● **EXERCISE INSTRUCTIONS**:
The lines to reproduce from the material below are those from the one containing "Click the Home" through the one containing "You are a computer-use agent.", both included; write them out exactly and add nothing.

● **MATERIAL FOR THIS TASK**:
##########

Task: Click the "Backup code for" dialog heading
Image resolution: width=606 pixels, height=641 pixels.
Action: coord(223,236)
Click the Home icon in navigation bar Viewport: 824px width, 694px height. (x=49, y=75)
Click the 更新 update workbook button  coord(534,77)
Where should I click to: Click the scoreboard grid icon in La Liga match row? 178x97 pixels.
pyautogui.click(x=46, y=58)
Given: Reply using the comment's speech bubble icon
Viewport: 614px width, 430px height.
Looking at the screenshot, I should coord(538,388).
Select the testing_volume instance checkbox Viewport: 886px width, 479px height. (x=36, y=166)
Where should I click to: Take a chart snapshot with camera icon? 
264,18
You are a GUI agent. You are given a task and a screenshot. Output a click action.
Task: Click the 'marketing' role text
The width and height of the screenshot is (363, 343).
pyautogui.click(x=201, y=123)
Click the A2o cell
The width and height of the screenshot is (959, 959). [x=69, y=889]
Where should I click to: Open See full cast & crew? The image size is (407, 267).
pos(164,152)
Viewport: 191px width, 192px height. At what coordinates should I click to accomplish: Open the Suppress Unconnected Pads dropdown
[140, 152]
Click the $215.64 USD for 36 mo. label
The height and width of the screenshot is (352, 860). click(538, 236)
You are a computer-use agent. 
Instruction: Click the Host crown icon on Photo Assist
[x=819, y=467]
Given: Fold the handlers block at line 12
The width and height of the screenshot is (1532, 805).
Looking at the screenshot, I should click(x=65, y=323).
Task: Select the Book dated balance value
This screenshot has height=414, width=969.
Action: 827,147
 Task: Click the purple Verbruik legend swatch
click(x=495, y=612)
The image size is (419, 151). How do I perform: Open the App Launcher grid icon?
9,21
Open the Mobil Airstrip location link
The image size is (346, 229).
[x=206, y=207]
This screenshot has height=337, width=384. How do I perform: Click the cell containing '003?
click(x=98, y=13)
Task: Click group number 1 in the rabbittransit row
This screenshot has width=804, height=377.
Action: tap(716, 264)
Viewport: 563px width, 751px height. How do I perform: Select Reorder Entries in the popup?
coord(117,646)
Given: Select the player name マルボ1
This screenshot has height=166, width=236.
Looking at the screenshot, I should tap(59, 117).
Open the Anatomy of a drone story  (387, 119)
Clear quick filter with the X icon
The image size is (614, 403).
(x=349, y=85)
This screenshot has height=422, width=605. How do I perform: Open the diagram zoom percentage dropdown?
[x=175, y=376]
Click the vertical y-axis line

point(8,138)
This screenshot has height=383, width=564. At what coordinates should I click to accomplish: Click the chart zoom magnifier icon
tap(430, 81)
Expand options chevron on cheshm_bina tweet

##########

● **RESULT**:
Click the Home icon in navigation bar Viewport: 824px width, 694px height. (x=49, y=75)
Click the 更新 update workbook button  coord(534,77)
Where should I click to: Click the scoreboard grid icon in La Liga match row? 178x97 pixels.
pyautogui.click(x=46, y=58)
Given: Reply using the comment's speech bubble icon
Viewport: 614px width, 430px height.
Looking at the screenshot, I should coord(538,388).
Select the testing_volume instance checkbox Viewport: 886px width, 479px height. (x=36, y=166)
Where should I click to: Take a chart snapshot with camera icon? 
264,18
You are a GUI agent. You are given a task and a screenshot. Output a click action.
Task: Click the 'marketing' role text
The width and height of the screenshot is (363, 343).
pyautogui.click(x=201, y=123)
Click the A2o cell
The width and height of the screenshot is (959, 959). [x=69, y=889]
Where should I click to: Open See full cast & crew? The image size is (407, 267).
pos(164,152)
Viewport: 191px width, 192px height. At what coordinates should I click to accomplish: Open the Suppress Unconnected Pads dropdown
[140, 152]
Click the $215.64 USD for 36 mo. label
The height and width of the screenshot is (352, 860). click(538, 236)
You are a computer-use agent. 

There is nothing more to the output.